> Exercise task
Can you write out the records word for word, beginning at the line that has "Click the chevron arrow beside Department" and stopping after the line that has "This screenshot has", with the pictures left out?

> Dataset records

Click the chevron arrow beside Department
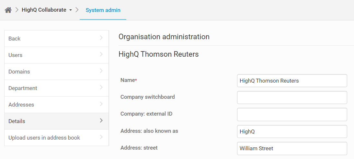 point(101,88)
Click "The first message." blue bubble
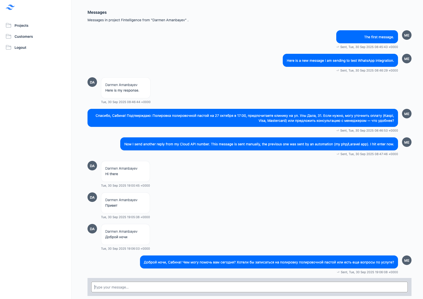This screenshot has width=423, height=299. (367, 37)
---
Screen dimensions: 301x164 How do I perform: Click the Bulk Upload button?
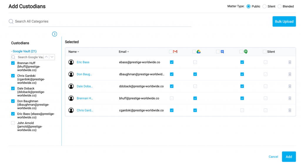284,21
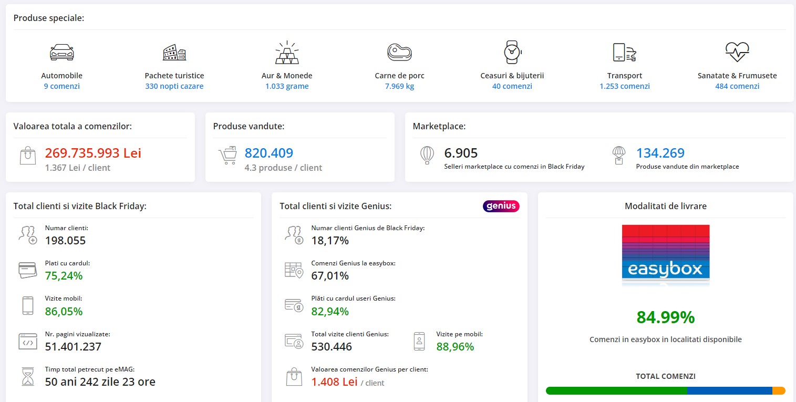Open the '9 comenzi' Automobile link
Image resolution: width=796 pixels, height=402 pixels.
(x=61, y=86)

> Final result
Click the chevron arrow beside Department
 point(101,88)
Click "The first message." blue bubble
This screenshot has width=423, height=299. (367, 37)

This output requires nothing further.